L’Organisation mondiale de la santé a déclenché une alerte sanitaire internationale dimanche dernier face à la dix-septième flambée d’Ebola en République démocratique du Congo. Mais selon les autorités sanitaires congolaises, le virus circulait déjà depuis plusieurs semaines dans l’Ituri, une province aurifère du nord-est du pays, sans que la population ni les soignants ne l’identifient.

Une propagation silencieuse

Les premiers cas suspects sont apparus dès la mi-avril à Mongbwalu, une localité minière de l’Ituri. Les habitants, confrontés à des décès à répétition – parfois trois à cinq par jour – ont attribué cette mortalité à des causes surnaturelles. « Les gens ont cru à de la sorcellerie », a expliqué mardi Samuel Roger Kamba, ministre de la Santé de la RDC, lors d’une intervention publique. Selon lui, les communautés se sont cru frappées par une « maladie mystique », ce qui a considérablement retardé la détection du virus.

Le point de départ présumé est le rapatriement d’une dépouille depuis Bunia, la capitale provinciale, vers Mongbwalu. Des membres de la famille ont changé de cercueil, et le premier a été brûlé par des jeunes. Mais des autorités coutumières voulaient organiser des cérémonies avant l’incinération. « Après cela, il y a eu des décès à répétition », raconte John Vatsosi, un habitant de Mongbwalu. « Les gens ont alors commencé à spéculer, disant que les coutumiers avaient jeté un mauvais sort. »

Des malades livrés à eux-mêmes

Dans ce contexte, les malades hésitaient à se rendre à l’hôpital. « On amenait quelqu’un à l’hôpital et quelques minutes après, la personne décédait, mais le personnel soignant ne parvenait pas à identifier une quelconque maladie », poursuit John Vatsosi. Certains se tournaient vers des tradipraticiens ou des serviteurs de Dieu pour des prières, contribuant à la dissémination du virus.

À Rwampara, localité proche de Bunia devenue l’un des principaux foyers de l’épidémie, un responsable hospitalier témoigne : « Au début, il y avait de la cacophonie. Il y avait des décès et les gens ont cru à de la sorcellerie. On nous amenait des malades et nous les gérions comme des cas d’hospitalisation normale. Il n’y avait pas de signes concrets permettant d’assimiler la maladie à Ebola. » Il ajoute que le personnel soignant, faute de matériel de protection adapté, a été contaminé. « Nous sommes limités sur le plan technique en matière de détection des épidémies comme Ebola. »

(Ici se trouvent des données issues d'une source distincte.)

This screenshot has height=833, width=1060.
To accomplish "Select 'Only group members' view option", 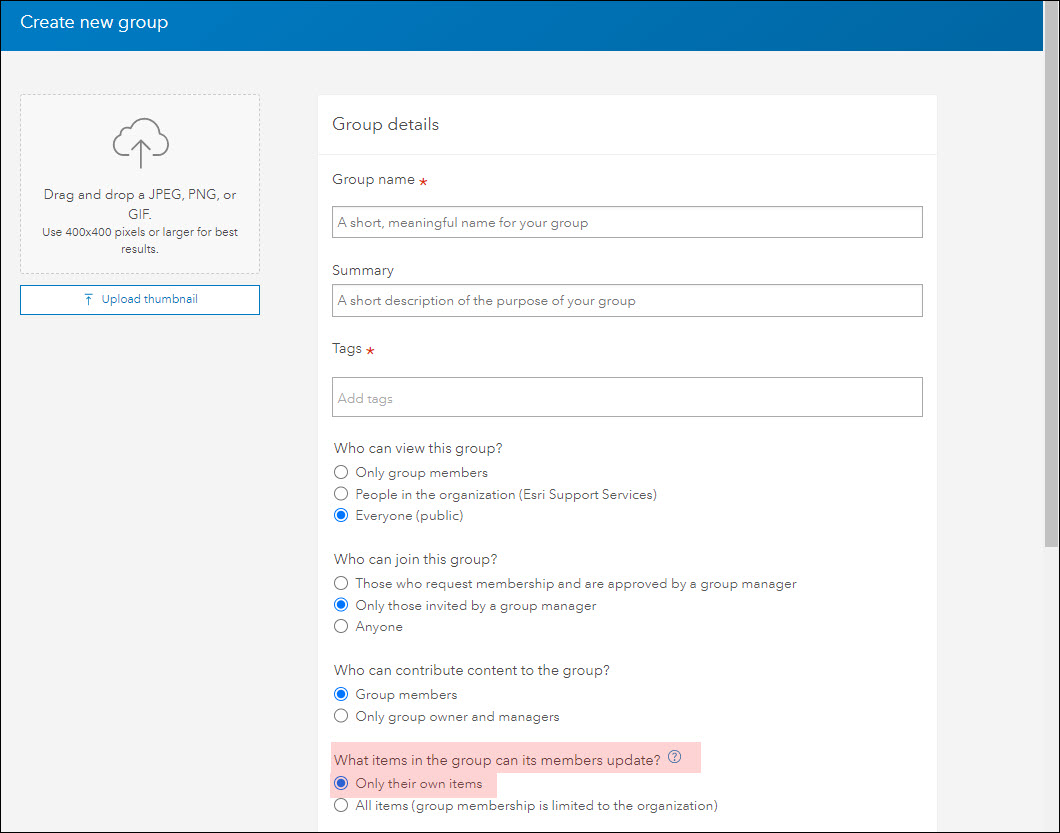I will 342,472.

Des soignants en première ligne

Les malades qui arrivaient à l’hôpital décédaient en vingt-quatre heures. Dans les zones isolées, les personnes contaminées « décèdent à domicile et leurs corps sont manipulés par les membres de leurs familles », souligne Isaac Nyakulinda, responsable de la société civile dans la zone de santé de Rwampara. « Nous, la population, ne savions pas réellement s’il s’agissait d’une épidémie et nous regrettons que le gouvernement soit intervenu en retard. »

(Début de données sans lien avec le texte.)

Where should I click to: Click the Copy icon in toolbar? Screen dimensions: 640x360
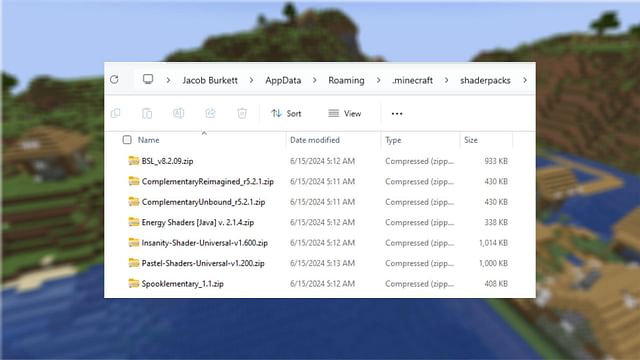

L’OMS a été alertée de l’apparition d’une maladie à forte mortalité le 5 mai. Ce n’est que le 15 mai que l’épidémie a été officiellement déclarée. À ce moment-là, 246 cas suspects, dont 65 décès, étaient déjà recensés. Selon John Vatsosi, « cette fausse rumeur sur le caractère fétichiste de la maladie a commencé petit à petit à disparaître » après l’annonce officielle. Mais les mouvements de population dans cette région minière et commerçante ont déjà permis au virus de se propager dans les zones voisines.